Cystic Fibrosis

Question

Good evening, I am in the 15th week of pregnancy and I a test for CF. The results showed that the nucleotide change c.330C>A (p.Asp110Glu) of the CFTR gene was detected in a heterozygous state. In the ClinVar database, it is characterized as unknown clinical significance, but also as pathogenic in terms of its association with the manifestation of Cystic Fibrosis and disorders related to the CFTR gene. In the CFTR-France database, it is characterized as a pathogenic change, while in the CFTR2 database it is described as a change with varying effects, some carriers of which in combination with a pathogenic mutation show symptoms of Cystic Fibrosis, while others do not. These were reported in my results. Now we are expecting my husband's. I would like you to tell me if this mutation that was detected in me gives a greater chance that, in the event that the husband also has a mutation, the child will be either a carrier or an affected person?

Answer

The c.330C>A (p.Asp110Glu) variant in the CFTR gene is a rare genetic variant of the CFTR gene, which has different evaluations in different databases:
• In ClinVar: it is classified as of unknown significance (VUS) but in some cases also pathogenic.
• In CFTR-France: it is recorded as pathogenic.
• In CFTR2: it is classified as a variant with variable effects, i.e. in combination with a classic pathogenic mutation it may or may not cause Cystic Fibrosis or related disorders.
You are heterozygous (carrier) — this means that you do not have Cystic Fibrosis, but you have one copy of the gene with this variant. The risk to the child depends solely on whether your husband is also a carrier of a pathogenic mutation in CFTR.
Scenarios depending on the husband's results:
1. If the husband is NOT a carrier:
• The child can inherit either the normal gene or the mutant one from you.
• If he gets the mutant one, he will be a simple carrier (like you) — he will not have the disease.
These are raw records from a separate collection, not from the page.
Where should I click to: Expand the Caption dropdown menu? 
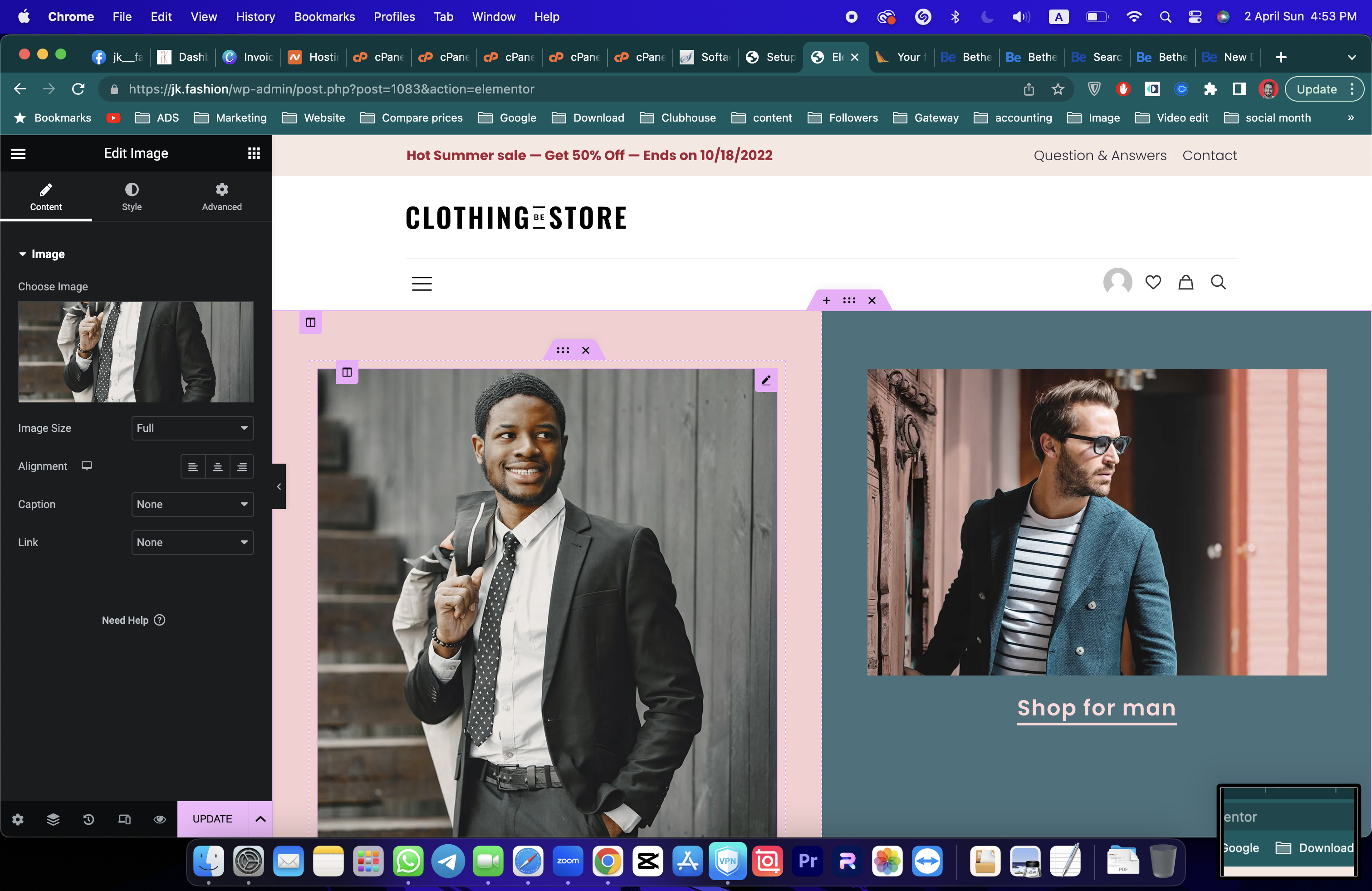click(x=192, y=504)
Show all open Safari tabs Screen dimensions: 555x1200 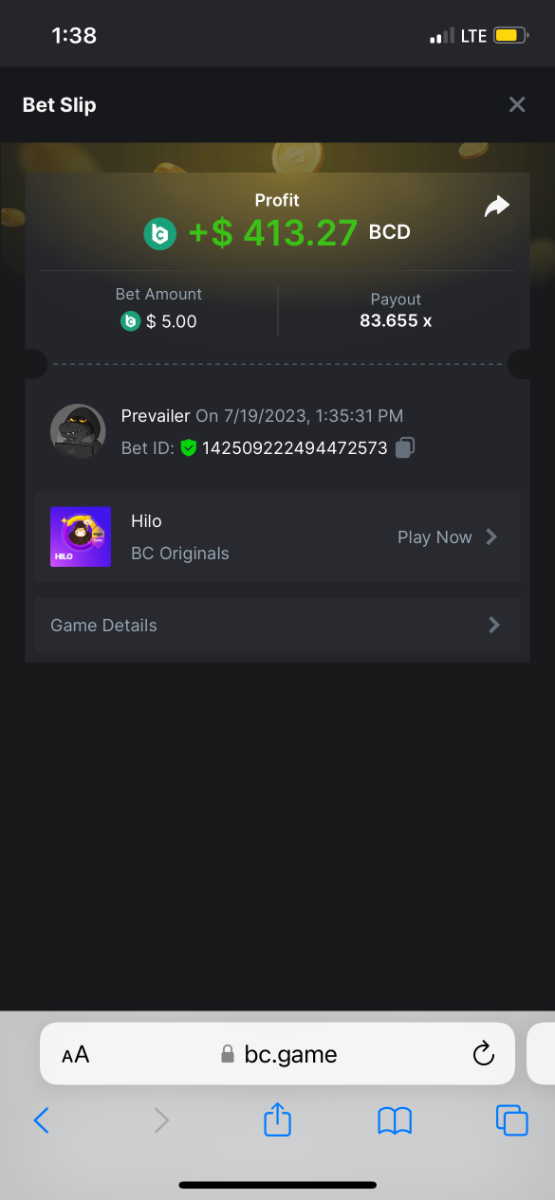click(x=512, y=1120)
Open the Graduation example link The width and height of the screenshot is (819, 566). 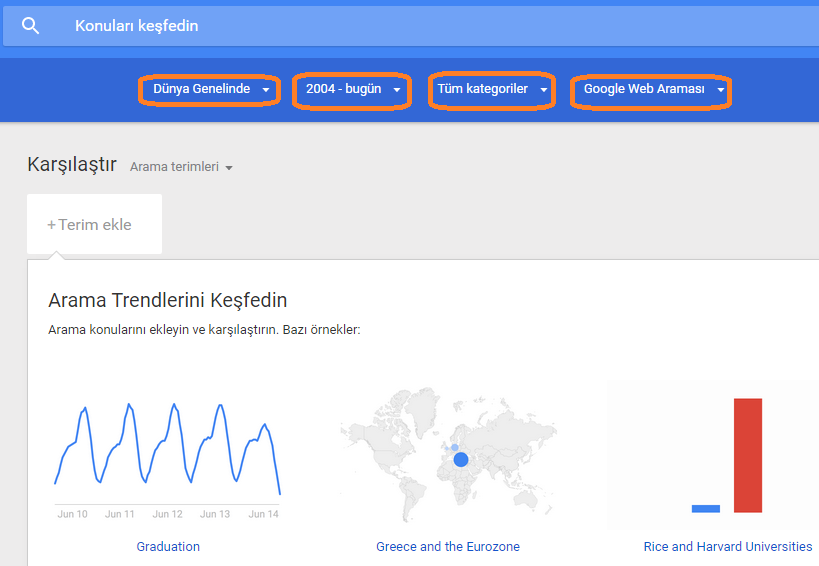tap(168, 547)

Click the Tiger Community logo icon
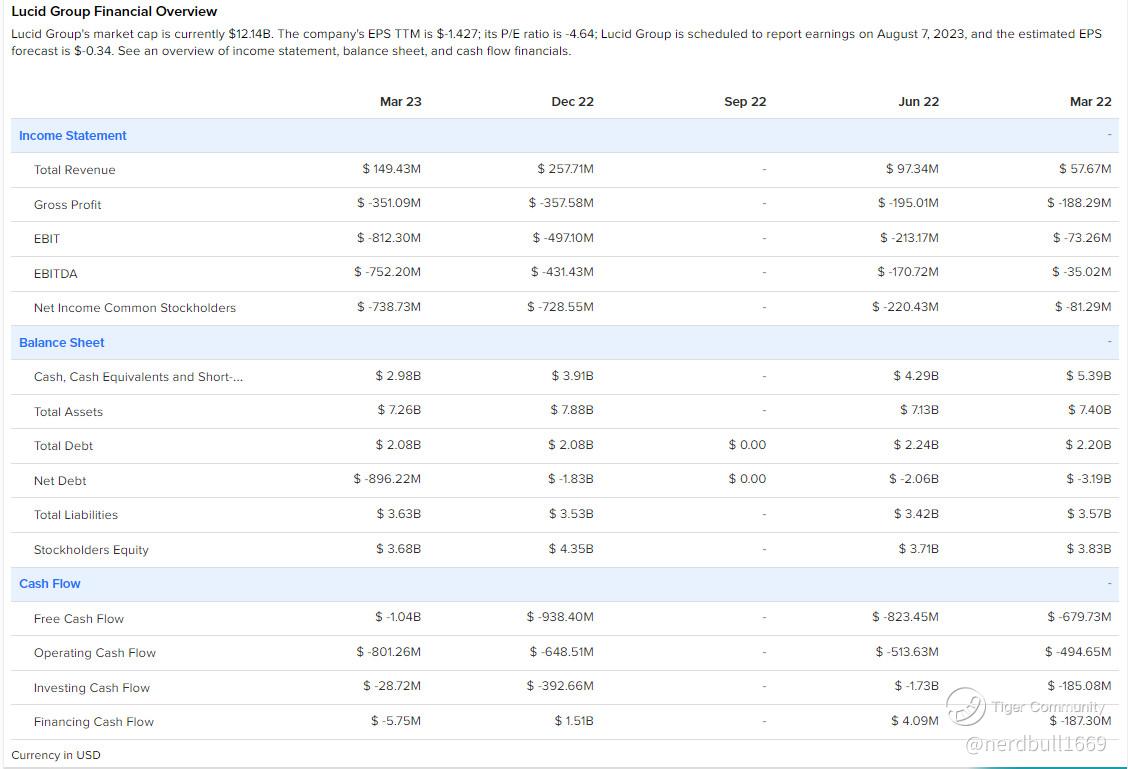[966, 707]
In this case there is no risk of Cystic Fibrosis.
2. If the husband is a carrier of a pathogenic mutation:
• Then the child has a 25% chance of inheriting both of your mutations - it does not have to be the same mutation.
• In the case of your variant, because it is not an absolutely "clear" classic mutation, but has been characterized as having "various effects", if the child gets your variant and a pathogenic one from the father, there is a possibility of either:
o showing a mild form of the disease,
o or being a carrier without obvious symptoms,
o or manifesting related disorders (e.g. infertility, mild respiratory problems) — this depends on the combination of the two mutations.
So, if the husband is a carrier, genetic counseling should be done and the need for amniocentesis or other prenatal testing for the fetus should be discussed.

Answer to your question:
The c.330C>A (p.Asp110Glu) variant does not increase the risk by itself. The risk depends entirely on whether the husband is also a carrier of a pathogenic mutation. If the husband is a carrier, then there is indeed a chance that the child will be affected or a carrier — depending on what he inherits.
If he is not a carrier, the child is not at risk of developing Cystic Fibrosis — he has a chance of being a carrier, just like you.
Best regards,
M Poulou

25.04.2025